- _READING PASSAGE_:
____________________

Is that on wireless or wired connection? The wired connection was always good but wireless could be very poor, as low as 3Mb. I now have an Airport Extreme connected to the modem and 2 airport expresses as wireless extenders and audio streamers. speediest right now gives
http://www.speedtest.net/my-result/4407411163
on the wired connection and
http://www.speedtest.net/my-result/i/1263922956
on wireless on my iPhone


----------



## JayOW

My ISP does not even offer anywhere near that sort of speed, I am using BT and they say 26MB is the maximum I can get, The wireless connection is around 250MB but the broadband connection is at best 20, Is this your wireless network speed or your internet download speed?


----------



## tommyboy40

Obsession Wax said:


> My ISP does not even offer anywhere near that sort of speed, I am using BT and they say 26MB is the maximum I can get, The wireless connection is around 250MB but the broadband connection is at best 20, Is this your wireless network speed or your internet download speed?


The above figures are the connection speed. Download speeds vary enormously
Steam;








And transmission


----------



## Bero

Alfieharley1 said:


> I really need to look into these time capsules and Airport express?
> *Does the airport express give of sound also? How many airport express do you have?* I'm really intrigued by these to link up with all my apple products! I'm also considering a Mac Mini for the 50" downstairs. *Are these just like a base unit?*
> 
> I'm going to have to go into a apple store


Airport Express just wirelessly receives an audio signal from the PC/Mac. You plug the express into an amplifier and speakers (like I installed in my bathroom ceiling) or into an input of an existing stereo.

If you buy AirPlay compatible speakers they already include Express capabilities. I have 1 ATV, 2 Expresses and one AirPlay speaker.

____________________

- _DATA EXCERPT_:

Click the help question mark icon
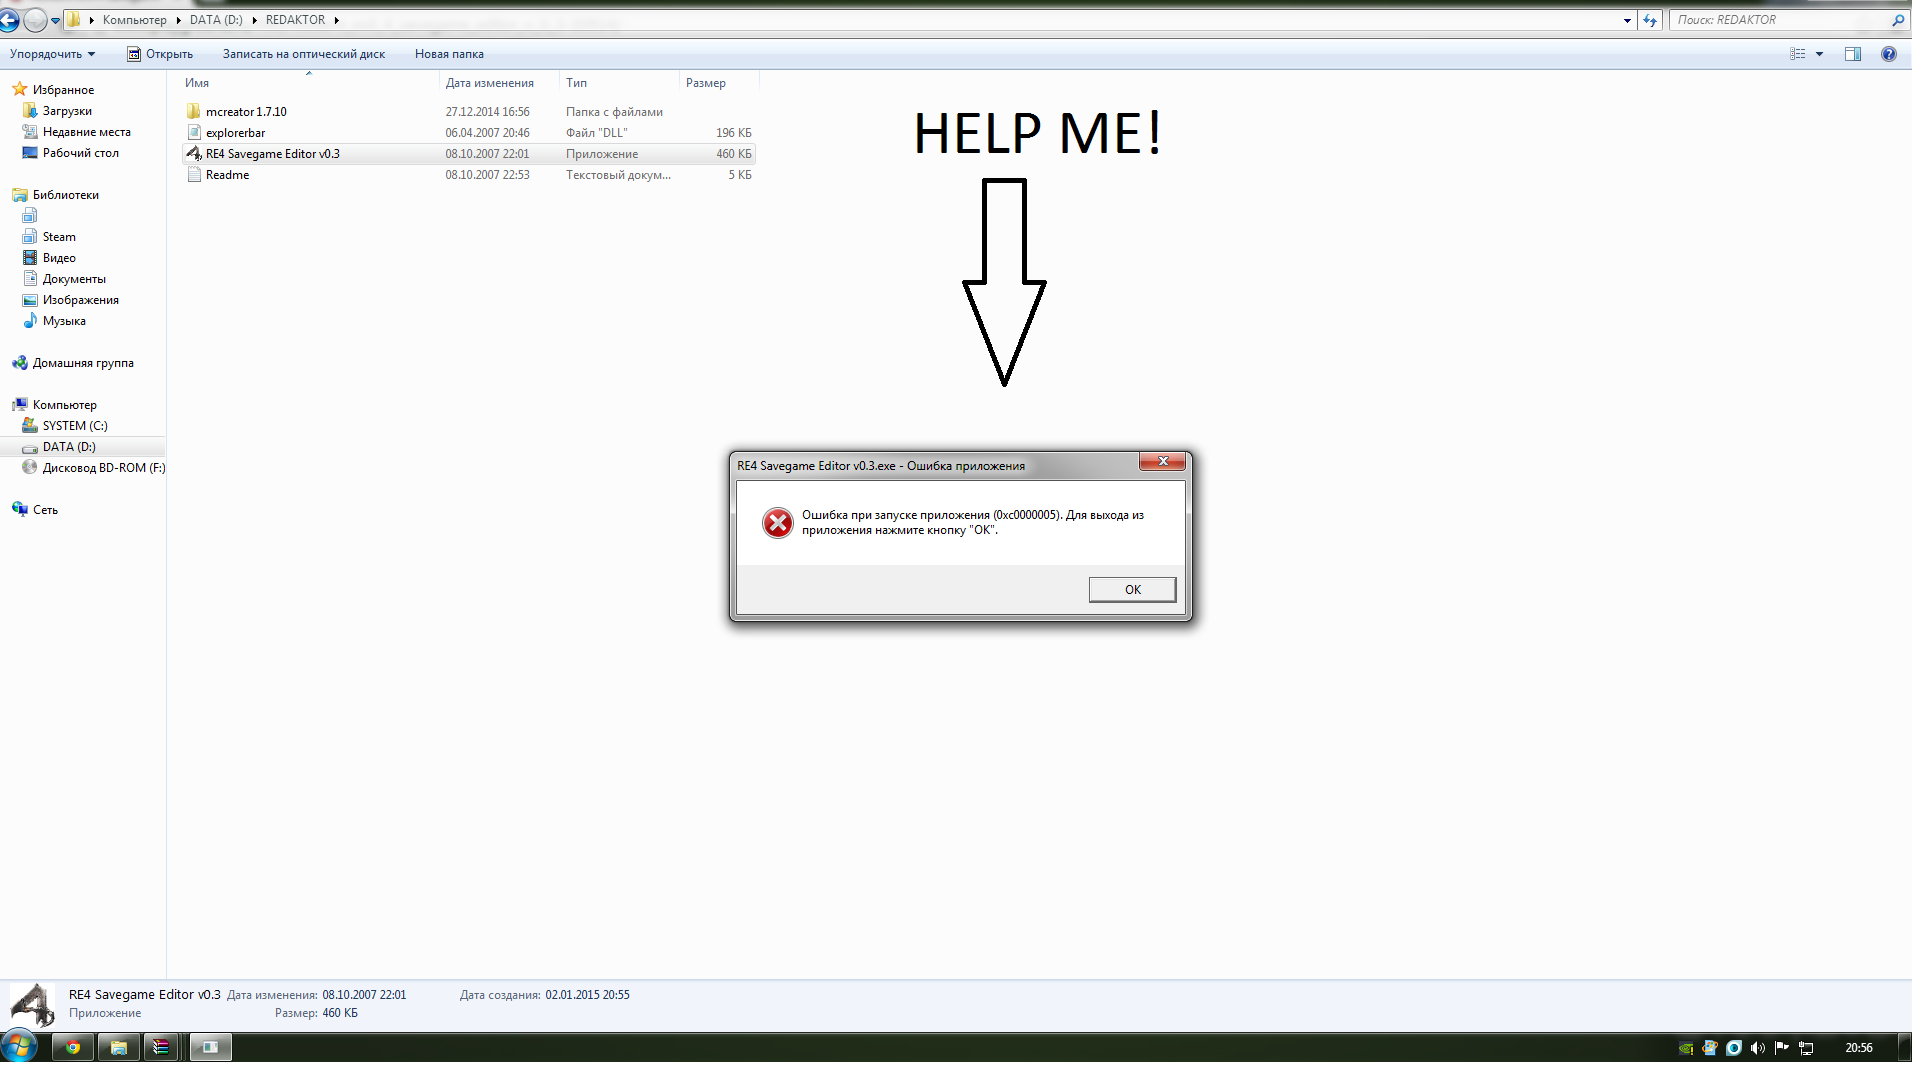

____________________

- _GIVEN PROBLEM_:
Answer these questions about the forum thread on home network speeds:
1. How many Airport Expresses does the first poster use as wireless extenders and audio streamers?
2. What maximum speed does BT say the BT customer can get?
3. Where did Bero install the amplifier and speakers?
The data plays no part in what follows.

- _OUTPUT_:
1. Two.
2. 26MB.
3. In the bathroom ceiling.